Under Review

AJ Cornell & Tim Darcy

Too Significant To Ignore

NNA Tapes; 18/03/2016

author
Jasper D Wrinch

On a warm day, lying in the grass, with the sunlight filtering down and tinged green through tree branches overhead, I first listened to AJ Cornell & Tim Darcy’s Too Significant To Ignore.

Boy, that was an inappropriate setting. The only aspect of the environment that was slightly appropriate was my solitude.
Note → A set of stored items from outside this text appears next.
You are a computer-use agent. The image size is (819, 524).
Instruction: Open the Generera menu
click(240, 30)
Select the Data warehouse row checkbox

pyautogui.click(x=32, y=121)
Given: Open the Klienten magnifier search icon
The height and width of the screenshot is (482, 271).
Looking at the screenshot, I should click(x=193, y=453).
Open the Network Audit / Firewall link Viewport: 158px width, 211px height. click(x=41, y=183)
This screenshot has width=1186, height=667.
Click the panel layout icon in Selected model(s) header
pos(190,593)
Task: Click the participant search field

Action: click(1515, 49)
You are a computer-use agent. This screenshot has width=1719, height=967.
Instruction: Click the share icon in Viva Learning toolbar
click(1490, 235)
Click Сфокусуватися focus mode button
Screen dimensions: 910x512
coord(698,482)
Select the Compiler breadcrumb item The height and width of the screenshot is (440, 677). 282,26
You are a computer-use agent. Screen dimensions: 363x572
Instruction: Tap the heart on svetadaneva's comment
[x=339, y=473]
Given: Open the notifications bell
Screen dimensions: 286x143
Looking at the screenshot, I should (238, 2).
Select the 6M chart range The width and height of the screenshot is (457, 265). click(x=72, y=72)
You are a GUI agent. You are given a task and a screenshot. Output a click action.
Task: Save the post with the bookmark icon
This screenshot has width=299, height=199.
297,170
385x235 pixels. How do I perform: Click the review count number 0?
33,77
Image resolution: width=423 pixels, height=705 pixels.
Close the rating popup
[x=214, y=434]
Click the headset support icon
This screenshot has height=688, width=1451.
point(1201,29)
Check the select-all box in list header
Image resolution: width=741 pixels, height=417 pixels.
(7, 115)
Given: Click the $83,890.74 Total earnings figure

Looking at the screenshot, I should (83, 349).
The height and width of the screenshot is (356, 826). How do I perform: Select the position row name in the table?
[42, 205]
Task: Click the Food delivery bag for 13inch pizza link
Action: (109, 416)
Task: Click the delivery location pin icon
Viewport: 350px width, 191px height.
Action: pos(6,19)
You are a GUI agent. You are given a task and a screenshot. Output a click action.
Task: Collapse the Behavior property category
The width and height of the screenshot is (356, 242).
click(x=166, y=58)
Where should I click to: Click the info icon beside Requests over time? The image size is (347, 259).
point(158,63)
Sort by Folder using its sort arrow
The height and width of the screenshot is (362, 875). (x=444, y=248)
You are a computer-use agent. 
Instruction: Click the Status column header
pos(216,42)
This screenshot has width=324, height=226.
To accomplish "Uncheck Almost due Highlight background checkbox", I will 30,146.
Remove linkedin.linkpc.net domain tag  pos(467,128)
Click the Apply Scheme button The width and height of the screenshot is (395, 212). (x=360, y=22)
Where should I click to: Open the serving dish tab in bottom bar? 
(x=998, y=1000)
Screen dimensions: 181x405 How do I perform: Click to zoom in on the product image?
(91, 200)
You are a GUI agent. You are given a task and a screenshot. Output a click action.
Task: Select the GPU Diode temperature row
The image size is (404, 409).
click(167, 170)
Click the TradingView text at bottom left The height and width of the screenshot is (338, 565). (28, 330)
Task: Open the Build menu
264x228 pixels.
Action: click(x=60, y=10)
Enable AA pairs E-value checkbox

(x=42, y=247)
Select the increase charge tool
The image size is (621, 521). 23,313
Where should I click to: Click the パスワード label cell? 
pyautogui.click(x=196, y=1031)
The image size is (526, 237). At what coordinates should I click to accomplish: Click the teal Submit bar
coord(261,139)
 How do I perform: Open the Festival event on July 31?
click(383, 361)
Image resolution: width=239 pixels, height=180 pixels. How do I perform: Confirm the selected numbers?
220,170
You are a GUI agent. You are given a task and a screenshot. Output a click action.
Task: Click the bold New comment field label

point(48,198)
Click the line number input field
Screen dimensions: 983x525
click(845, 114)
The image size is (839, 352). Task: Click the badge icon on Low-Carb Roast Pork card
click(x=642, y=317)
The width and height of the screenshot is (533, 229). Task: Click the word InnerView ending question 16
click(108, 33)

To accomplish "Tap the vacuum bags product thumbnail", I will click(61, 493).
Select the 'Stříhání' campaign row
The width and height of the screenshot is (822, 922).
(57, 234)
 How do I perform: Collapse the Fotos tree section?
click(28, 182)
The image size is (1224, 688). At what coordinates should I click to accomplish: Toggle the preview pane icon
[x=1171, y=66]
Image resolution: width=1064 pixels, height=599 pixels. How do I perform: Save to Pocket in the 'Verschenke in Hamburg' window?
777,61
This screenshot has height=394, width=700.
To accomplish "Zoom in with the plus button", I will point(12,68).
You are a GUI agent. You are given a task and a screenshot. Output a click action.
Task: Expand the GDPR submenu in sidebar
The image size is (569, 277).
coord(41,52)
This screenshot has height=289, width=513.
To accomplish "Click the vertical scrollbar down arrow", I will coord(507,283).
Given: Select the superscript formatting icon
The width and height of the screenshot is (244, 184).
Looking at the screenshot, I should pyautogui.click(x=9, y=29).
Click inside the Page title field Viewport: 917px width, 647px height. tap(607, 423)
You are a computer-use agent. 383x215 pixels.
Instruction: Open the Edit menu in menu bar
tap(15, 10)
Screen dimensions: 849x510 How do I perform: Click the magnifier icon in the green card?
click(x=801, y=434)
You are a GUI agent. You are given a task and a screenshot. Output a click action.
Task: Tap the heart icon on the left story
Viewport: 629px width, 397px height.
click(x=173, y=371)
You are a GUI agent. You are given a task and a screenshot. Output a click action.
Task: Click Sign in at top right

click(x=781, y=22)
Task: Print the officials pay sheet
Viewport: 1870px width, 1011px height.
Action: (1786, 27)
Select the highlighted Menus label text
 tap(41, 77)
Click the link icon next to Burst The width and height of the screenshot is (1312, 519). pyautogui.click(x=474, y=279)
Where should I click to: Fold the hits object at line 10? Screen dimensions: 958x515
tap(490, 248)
Released in mid-March, Too Significant To Ignore is the collaboration between Montreal sound artist Andrea-Jane Cornell, who creates churning soundscapes, and Ought-frontman Tim Darcy, known for freewheeling and surreal poetics. In its most simplistic terms, the record is spoken word over electronic drones. But the connection between Cornell’s sounds and Darcy’s voice transforms both elements into a cohesive and atmospheric entity, unsettling to its core. Separate from one another, the sound and the voice would fall flat.

Cornell’s anxious and ominous synth-swells, her waves of noise, the crackling and popping of electronic sounds form a backdrop, a tone, a mood, yet possess nothing the listener can grasp. Any handhold melts away with another sweep of dissonance. Darcy’s nasal, repetitive, and sharp voice is a gentle attack on the ear above the dark blur of noise. It’s both urgent and preoccupied with the supremely mundane, notably in his opening lines of “The Space Between Everything”: “It isn’t worth it anymore / But it is.”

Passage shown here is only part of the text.